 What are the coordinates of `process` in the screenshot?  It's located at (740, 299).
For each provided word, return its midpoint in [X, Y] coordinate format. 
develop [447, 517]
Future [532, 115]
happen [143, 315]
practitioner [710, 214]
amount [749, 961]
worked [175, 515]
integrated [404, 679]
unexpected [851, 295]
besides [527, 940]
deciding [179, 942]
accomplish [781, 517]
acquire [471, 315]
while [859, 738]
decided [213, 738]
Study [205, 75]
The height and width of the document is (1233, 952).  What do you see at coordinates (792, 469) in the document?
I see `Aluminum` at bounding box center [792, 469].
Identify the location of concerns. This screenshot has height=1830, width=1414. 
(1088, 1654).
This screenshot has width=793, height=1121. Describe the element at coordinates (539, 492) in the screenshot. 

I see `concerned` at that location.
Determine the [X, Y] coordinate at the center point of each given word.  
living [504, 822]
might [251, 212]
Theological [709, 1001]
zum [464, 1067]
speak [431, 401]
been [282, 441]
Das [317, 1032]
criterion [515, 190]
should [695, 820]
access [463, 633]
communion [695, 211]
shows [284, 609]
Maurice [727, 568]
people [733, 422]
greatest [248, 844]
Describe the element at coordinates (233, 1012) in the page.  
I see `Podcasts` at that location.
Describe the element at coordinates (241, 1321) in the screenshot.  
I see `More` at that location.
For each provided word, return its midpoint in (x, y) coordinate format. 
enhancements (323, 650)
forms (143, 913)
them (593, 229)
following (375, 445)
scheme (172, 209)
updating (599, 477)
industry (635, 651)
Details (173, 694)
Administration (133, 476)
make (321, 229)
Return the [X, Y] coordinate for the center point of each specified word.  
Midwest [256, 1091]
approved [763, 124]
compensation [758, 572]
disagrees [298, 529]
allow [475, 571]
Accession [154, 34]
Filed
▬▬▬
Work to do
Please set down the material above word for word, beginning at its very first line and stopping after the line that contains "center [792, 469].", with that line included.

Output of the task
 What are the coordinates of `process` in the screenshot?  It's located at (740, 299).
For each provided word, return its midpoint in [X, Y] coordinate format. 
develop [447, 517]
Future [532, 115]
happen [143, 315]
practitioner [710, 214]
amount [749, 961]
worked [175, 515]
integrated [404, 679]
unexpected [851, 295]
besides [527, 940]
deciding [179, 942]
accomplish [781, 517]
acquire [471, 315]
while [859, 738]
decided [213, 738]
Study [205, 75]
The height and width of the document is (1233, 952).  What do you see at coordinates (792, 469) in the document?
I see `Aluminum` at bounding box center [792, 469].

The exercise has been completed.